川内:介護を医療に優先させる判断をアドバイスすると「なんだ、お前はうちの親を見捨てるのか!」とおっしゃるような方もいます。もちろん、支援する側はご家族とのコニュニケーションを丁寧に取ってそうならないようにしていかなければならないし、ご家族が親の死を受け入れるのはすごく難しい。深田さんみたいにご自分で気が付く方は稀有(けう)です。

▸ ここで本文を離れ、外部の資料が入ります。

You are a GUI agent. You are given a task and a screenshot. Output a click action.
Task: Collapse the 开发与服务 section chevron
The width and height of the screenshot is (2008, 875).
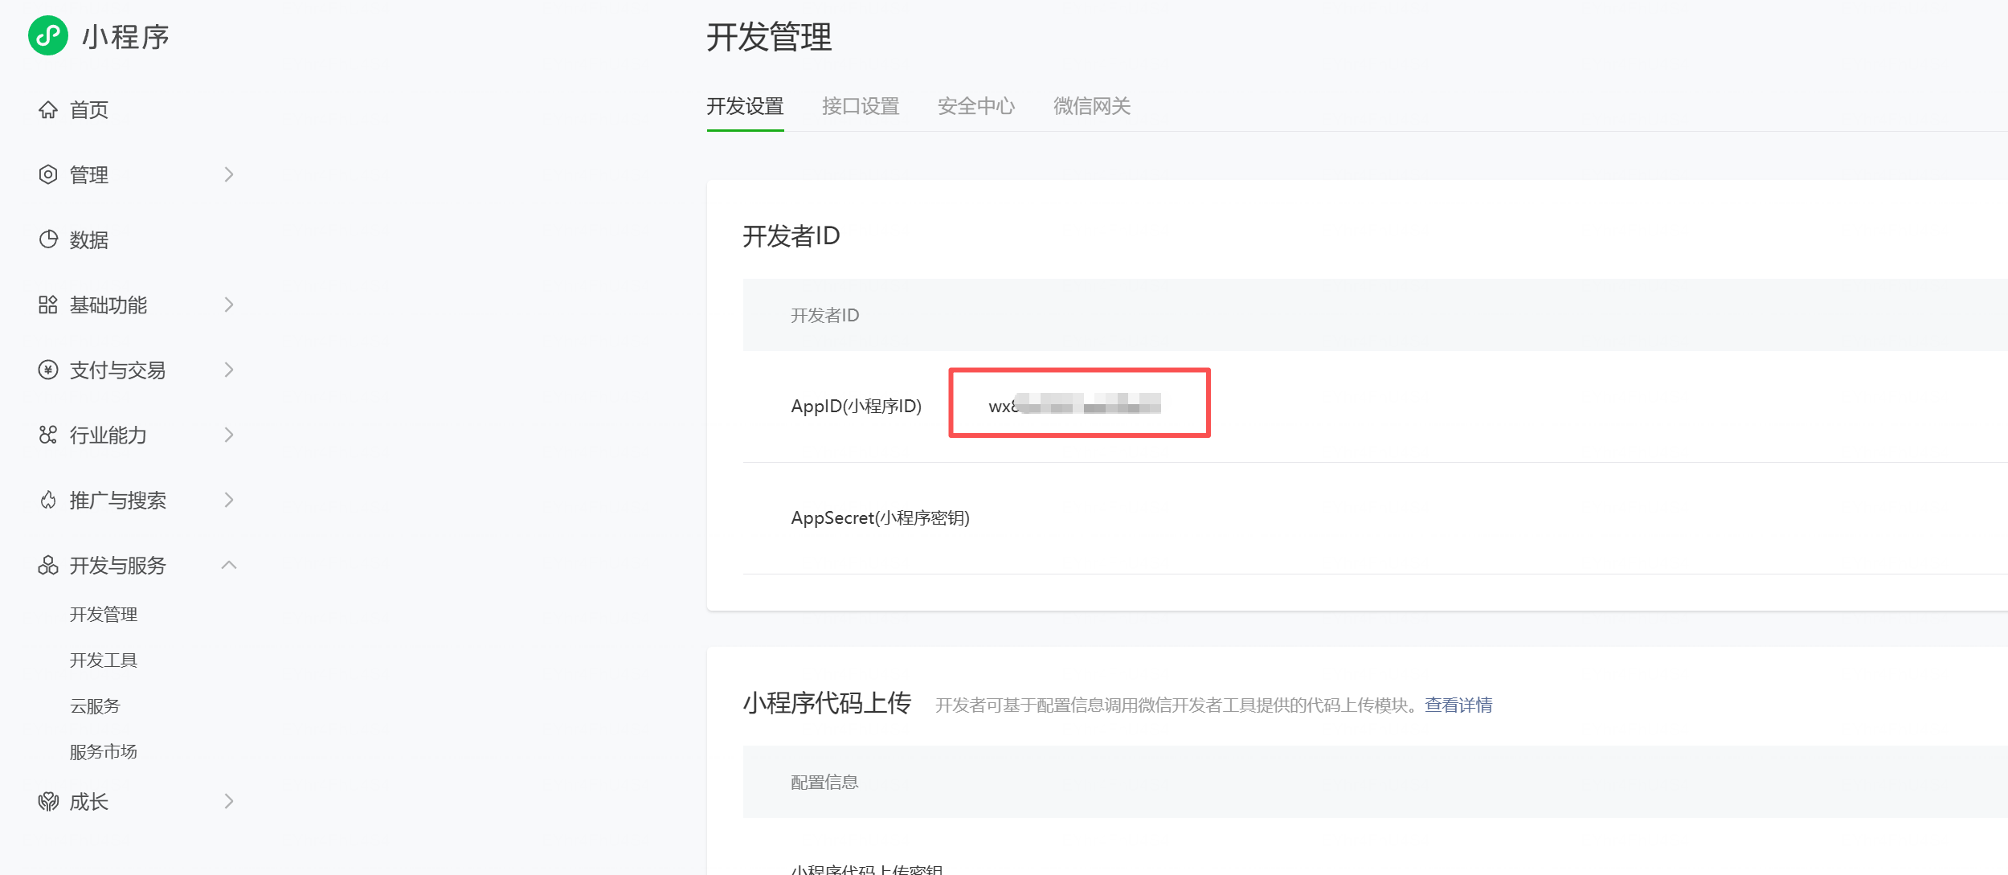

深田:仕事柄、病気などで子どもが高齢の親より先に亡くなるケースも見ているので、「年齢順に親から亡くなる」ことは、ありがたいことなのだと常日ごろから思っています。その上で、親が居心地のいい最後の時間を過ごすにはどうしたらいいのか考える。同時に子どもの生活も犠牲にしない。こんな話をすると、みなさん腑(ふ)に落ちるようなので、あちらこちらでしゃべり歩いています(笑)。

川内:介護の側からしたら、すごくありがたいことです。親の死の受け入れを、私たちがどう支援していくかということが課題で、今のお話を伺っていて、まだまだうまくサポートできていないところだなと、改めて認識しました。